Dihadapkan pada gelanggang pembangunan yang penuh kepentingan, perlu ada upaya
transformasi modal budaya ini menjadi modal sosial. Konsep personal legacy perlu
ditransformasikan ke dalam modal budaya kolektif. Artinya, inspirasi dari suatu legacy bukan
sesuatu yang bersifat normatif semata, tetapi juga dilihat bagaimana pengaruhnya bagi orang
lain. Ketika banyak orang yang terpengaruh, lalu bergerak secara bersama-sama, modal sosial
sudah terbentuk. Modal sosial ini akan mempunyai kekuatan tersendiri untuk menentukan
keputusan-keputusan pembangunan. Dengan demikian, kehormatan profesi tidak lagi menjadi
pilihan personal, tetapi modal untuk mempengaruhi pembangunan. Di sinilah diperlukan
tatakelola yang baik untuk keprofesian Arsitek di mana para arsitek Indonesia berlomba
membuat karya yang baik dan indah, berlaku etis, tidak saling menjatuhkan, dihargai oleh
masyarakatnya dan memperoleh honorarium yang layak (Subijono,2008). Etika adalah
kekuatan untuk membangun keadaban dalam dinamika pembangunan. Di sini Arsitek bukan
sekadar agen pembangunan, ia juga agen peradaban.
BAG III. KESIMPULAN

Profesi Arsitek adalah keahlian dan kemampuan penerapan di bidang perencanaan dan
perancangan arsitektur dan pengelolaan proses pembangunan lingkungan binaan yang
menjadi nafkah serta ditekuni secara terus menerus dan berkesinambungan. Untuk mengatur
tata laku dan tugas keprofesian arsitektur, arsitek anggota Ikatan Arsitek Indonesia (IAI)

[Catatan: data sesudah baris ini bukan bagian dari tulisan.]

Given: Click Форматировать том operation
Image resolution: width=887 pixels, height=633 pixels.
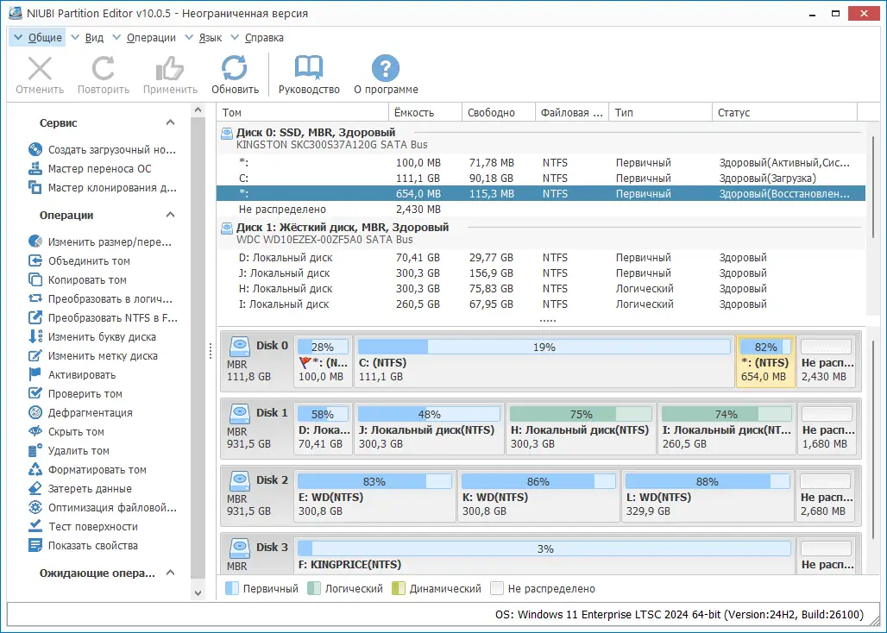Looking at the screenshot, I should pos(97,470).
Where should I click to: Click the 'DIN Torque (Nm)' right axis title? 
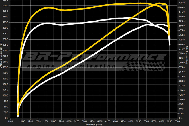coord(186,54)
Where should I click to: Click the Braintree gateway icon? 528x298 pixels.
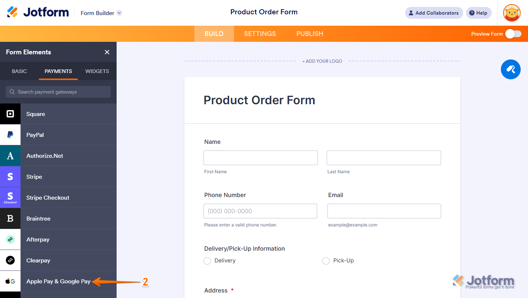[x=10, y=218]
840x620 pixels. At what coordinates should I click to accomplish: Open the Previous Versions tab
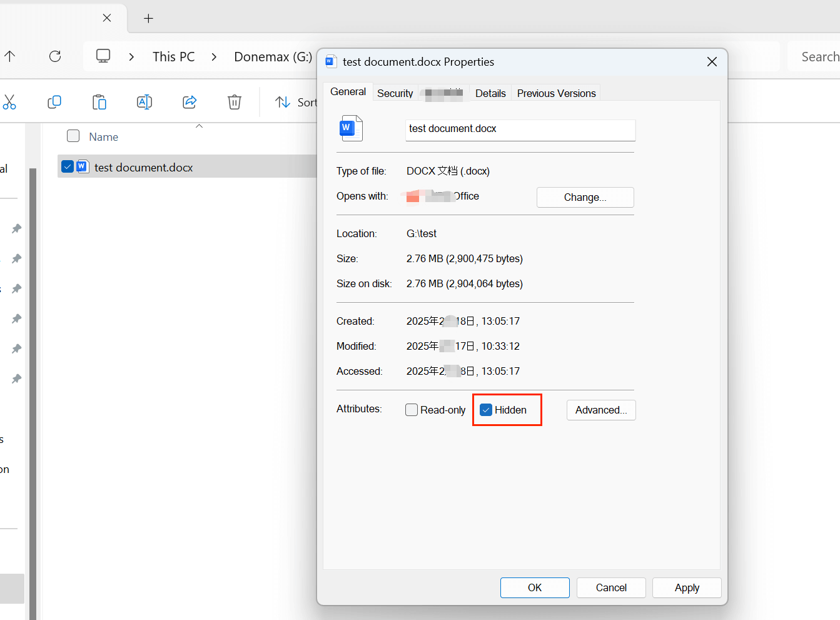[555, 93]
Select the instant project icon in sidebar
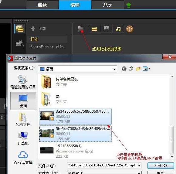Viewport: 176px width, 174px height. click(x=20, y=43)
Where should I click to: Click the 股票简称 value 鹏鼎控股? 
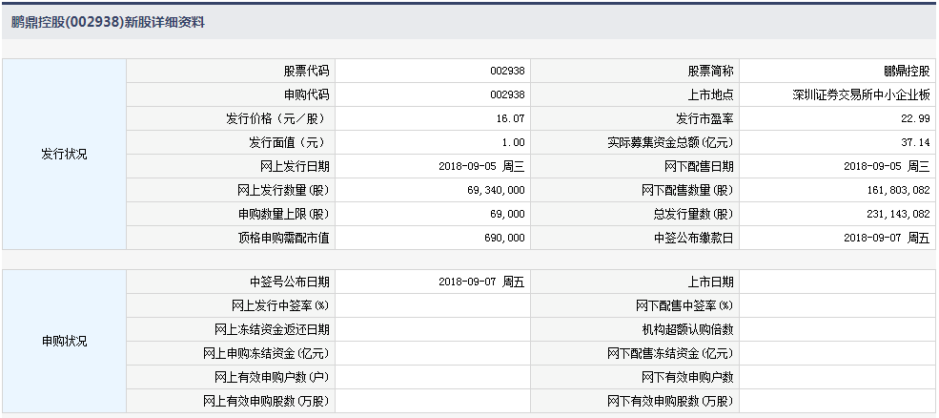(x=906, y=71)
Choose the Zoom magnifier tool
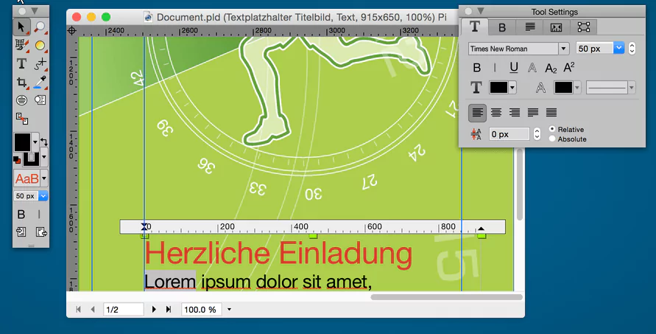Viewport: 656px width, 334px height. (40, 27)
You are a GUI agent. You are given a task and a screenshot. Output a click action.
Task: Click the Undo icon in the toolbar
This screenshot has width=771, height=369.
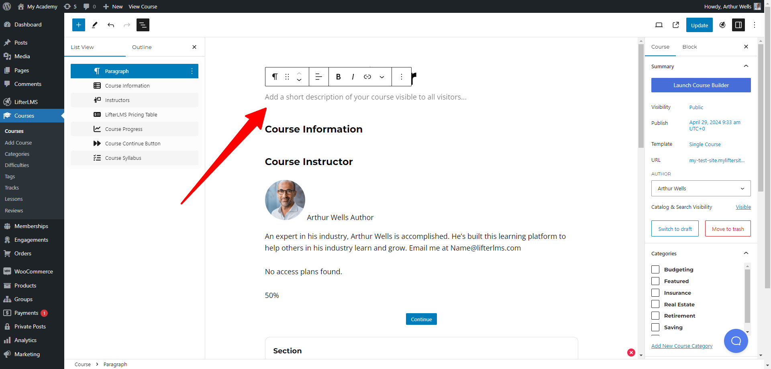111,25
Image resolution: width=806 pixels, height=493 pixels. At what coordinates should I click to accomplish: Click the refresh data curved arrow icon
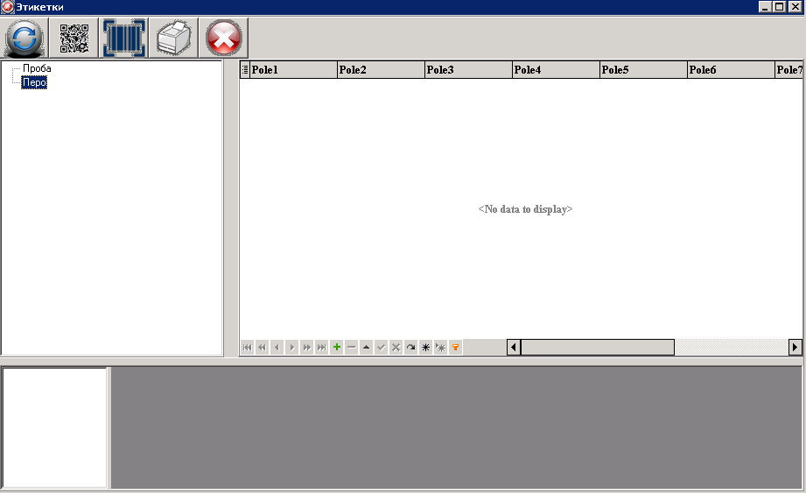pyautogui.click(x=410, y=348)
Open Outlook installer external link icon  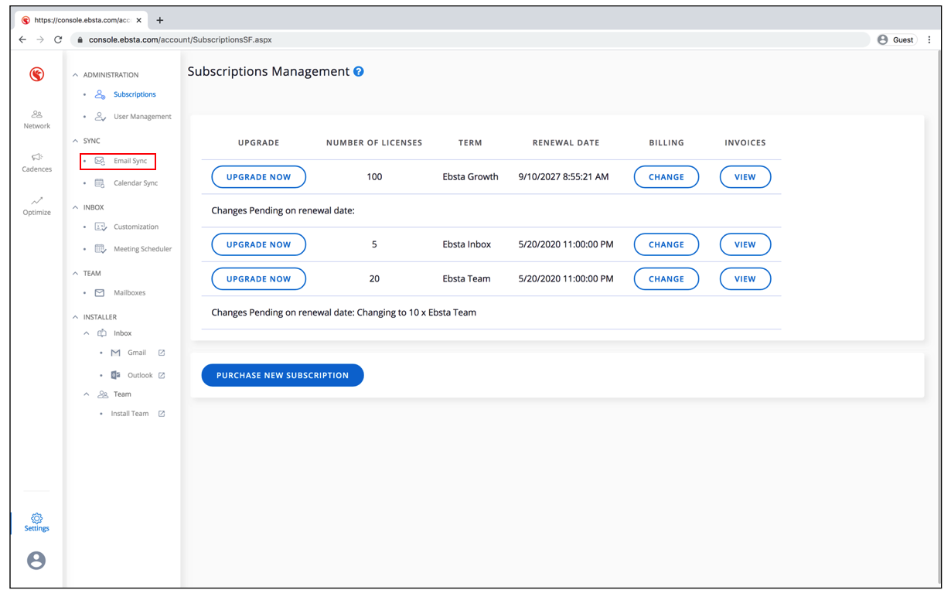(x=162, y=375)
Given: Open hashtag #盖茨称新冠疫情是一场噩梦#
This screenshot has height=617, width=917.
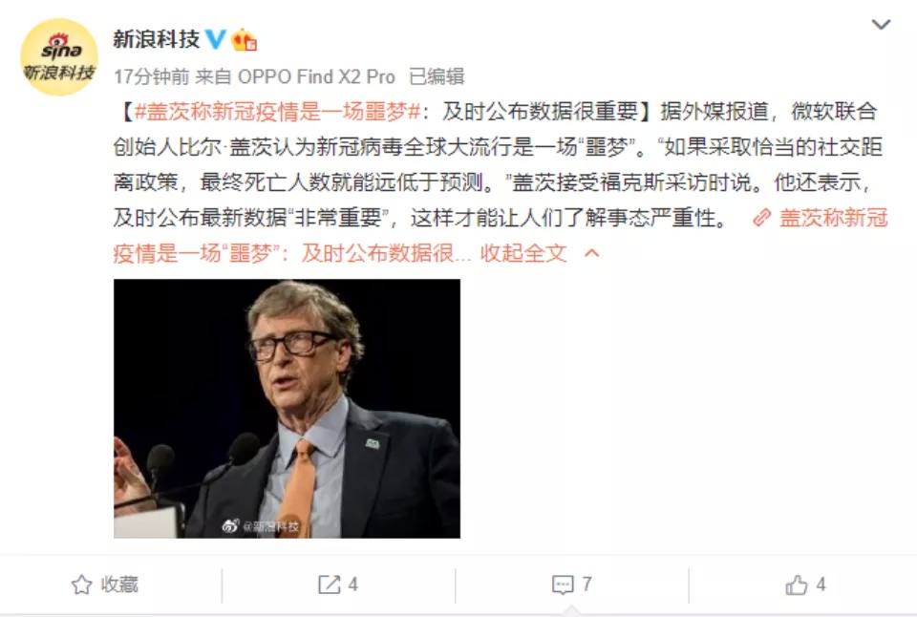Looking at the screenshot, I should click(278, 111).
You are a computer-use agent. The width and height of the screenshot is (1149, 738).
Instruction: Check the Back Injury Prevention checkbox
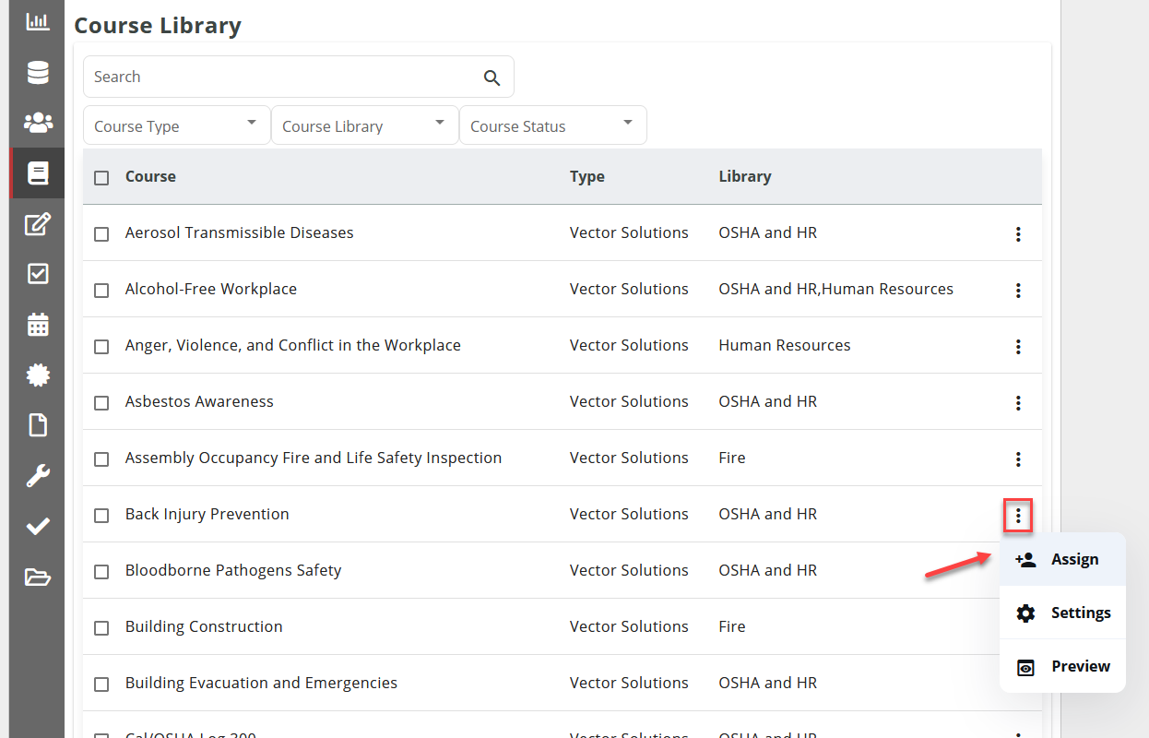[x=101, y=515]
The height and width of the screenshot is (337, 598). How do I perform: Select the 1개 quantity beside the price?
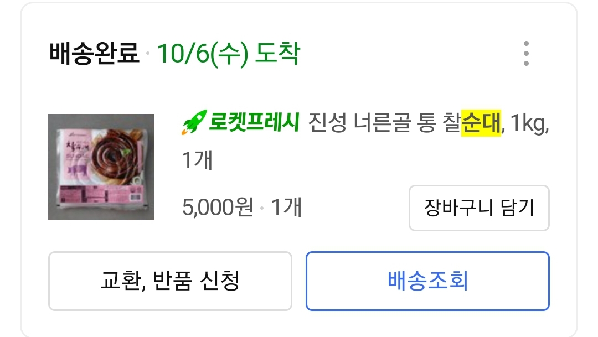[x=286, y=208]
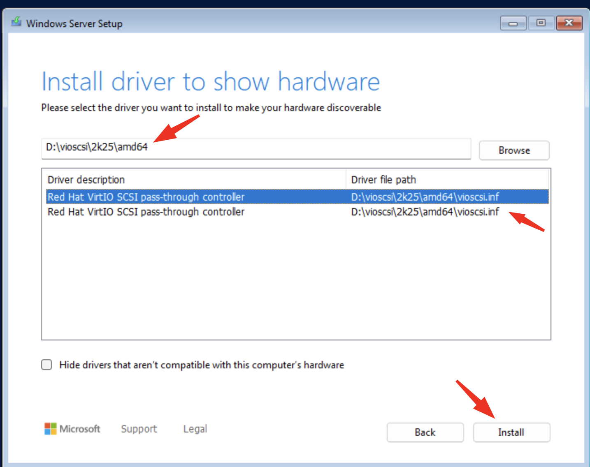Click the second row's vioscsi.inf file path
This screenshot has width=590, height=467.
coord(425,212)

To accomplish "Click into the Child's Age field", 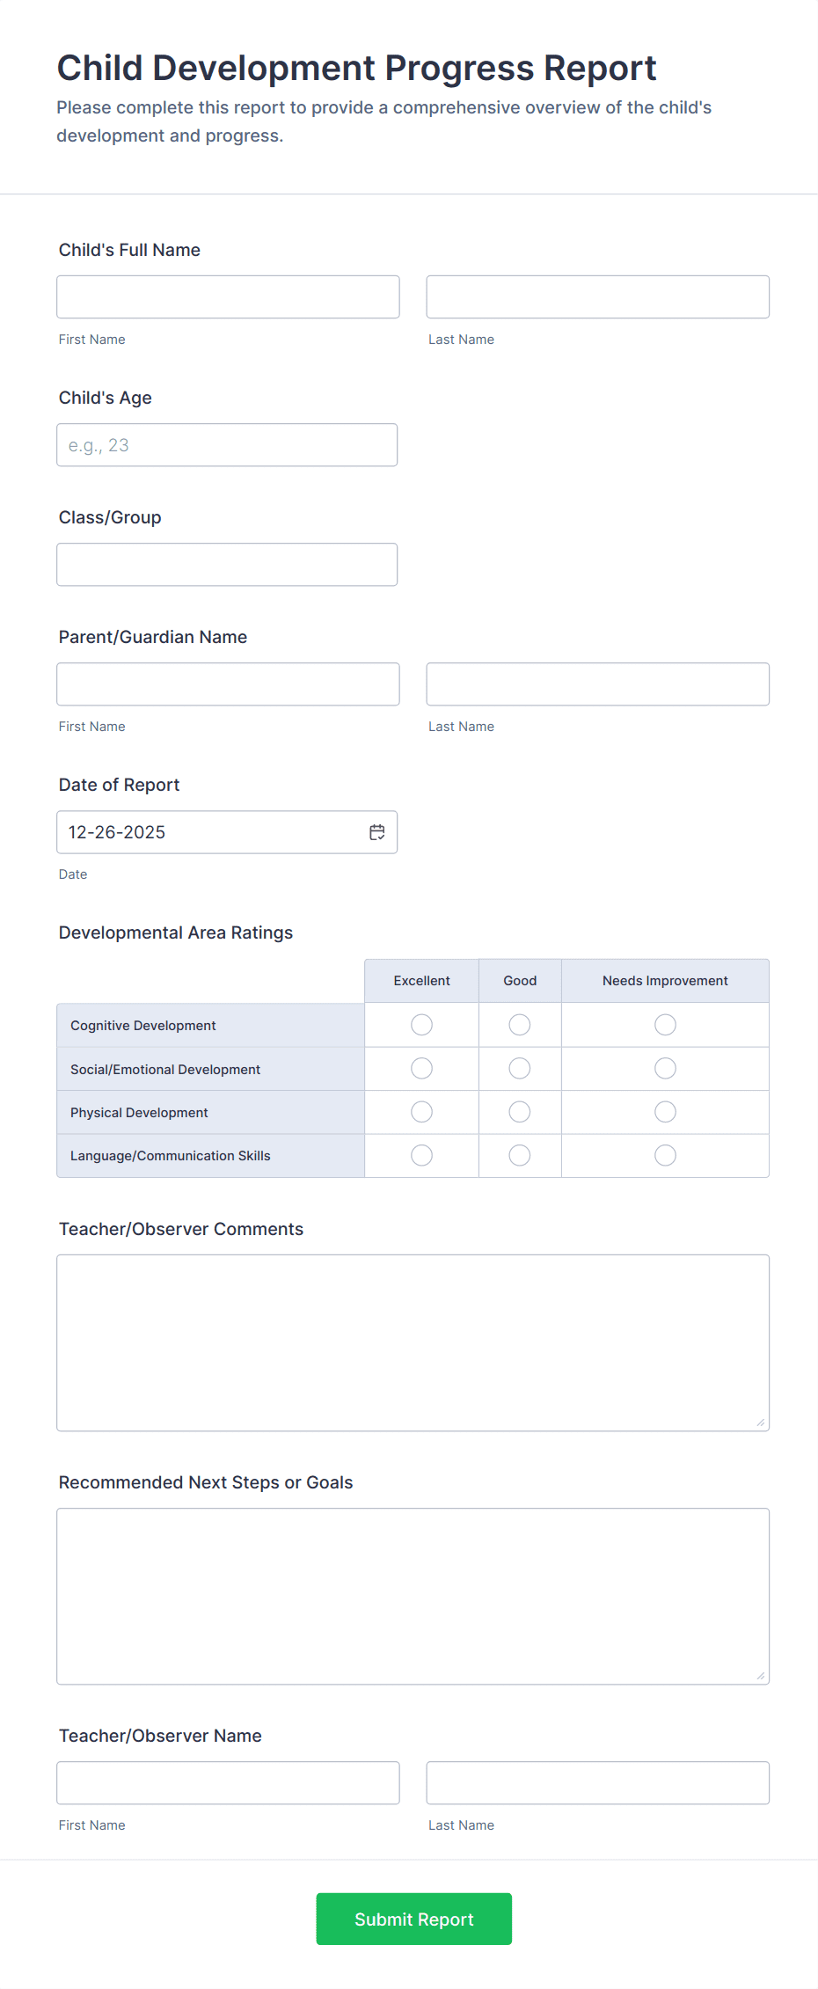I will pos(227,444).
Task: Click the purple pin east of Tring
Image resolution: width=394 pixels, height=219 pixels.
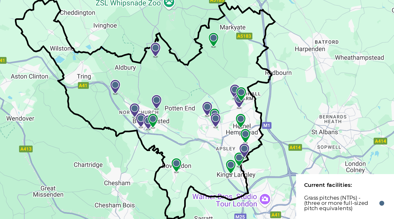Action: coord(115,87)
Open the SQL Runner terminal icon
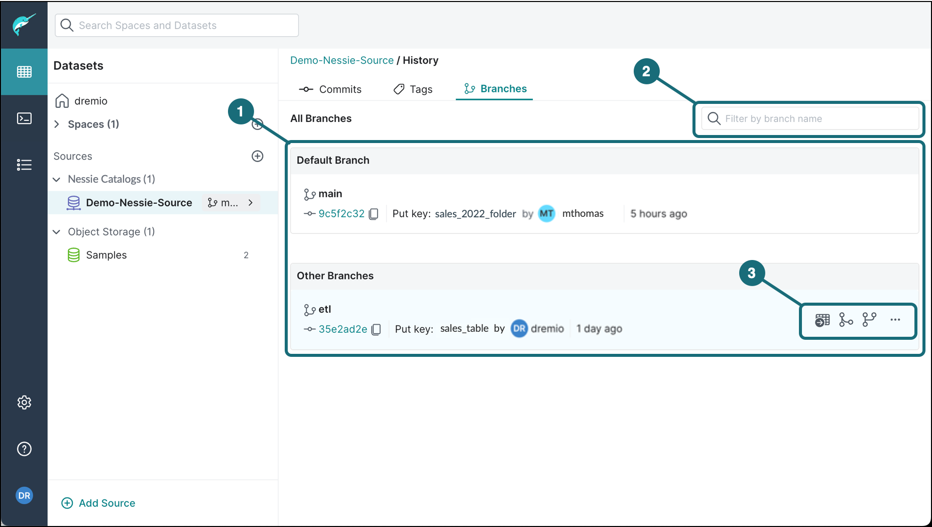Viewport: 932px width, 527px height. (24, 118)
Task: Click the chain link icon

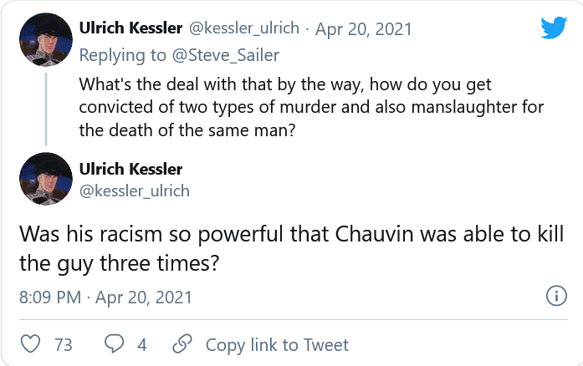Action: [x=182, y=344]
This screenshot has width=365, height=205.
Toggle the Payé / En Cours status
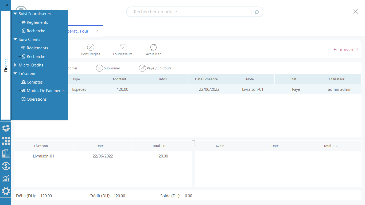(x=142, y=68)
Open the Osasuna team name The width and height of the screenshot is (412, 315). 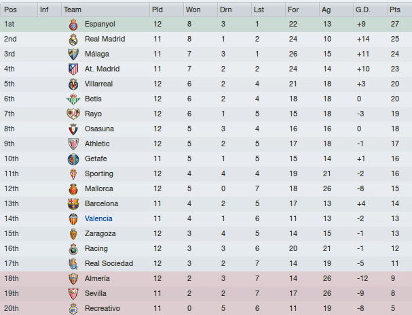pos(99,129)
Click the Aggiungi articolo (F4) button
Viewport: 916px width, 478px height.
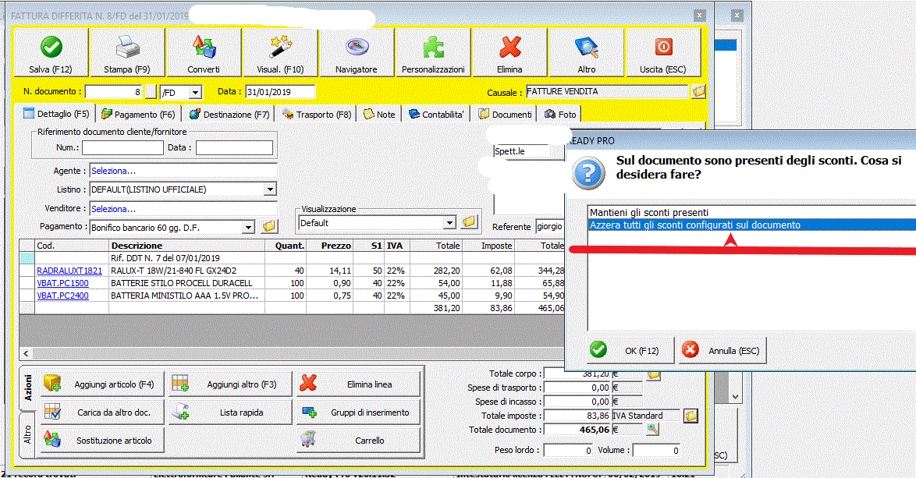pyautogui.click(x=98, y=384)
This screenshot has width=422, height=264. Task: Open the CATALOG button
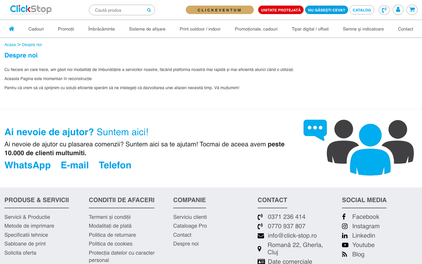click(362, 10)
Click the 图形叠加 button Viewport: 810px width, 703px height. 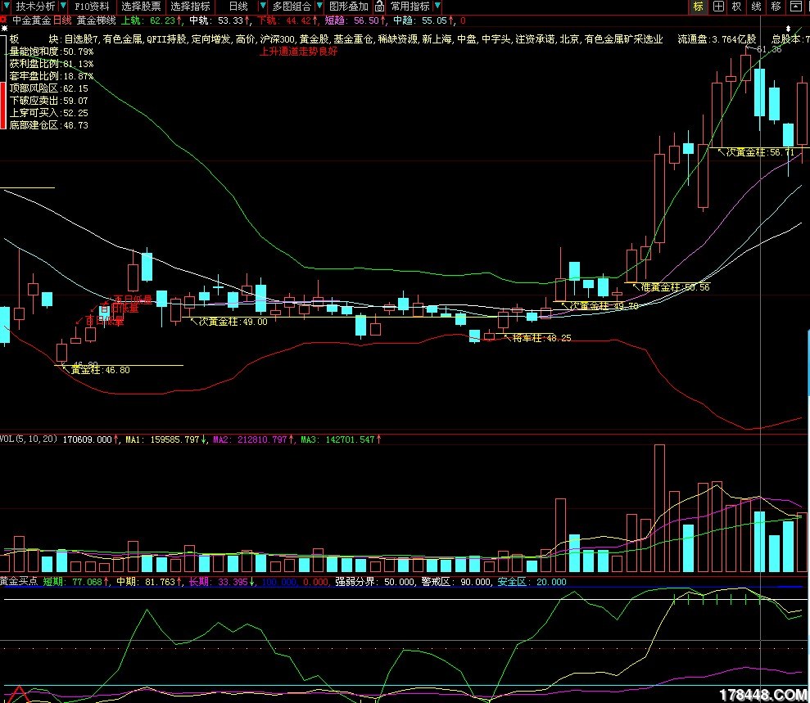click(x=349, y=7)
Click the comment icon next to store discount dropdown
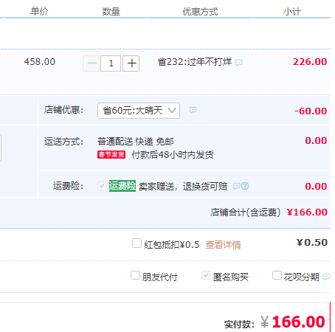The image size is (335, 332). (x=193, y=110)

berlaku Kode Etik dan Kaidah Tata Laku Profesi Arsitek. Etika profesi bagi Arsitek adalah
modal budaya dari praktik Arsitek dan produk arsitek yang dihasilkan. Pelanggaran kode etik
yang dilakukan oleh para arsitek memang tidak ada sanksi hukum, namun ketika seorang
arsitek melakukan pelanggaran kode etik, hal tersebut akan menjadi efek domino yang cukup
buruk bagi dirinya, teman sejawatnya, pemberi jasa, dan masyarakat umum.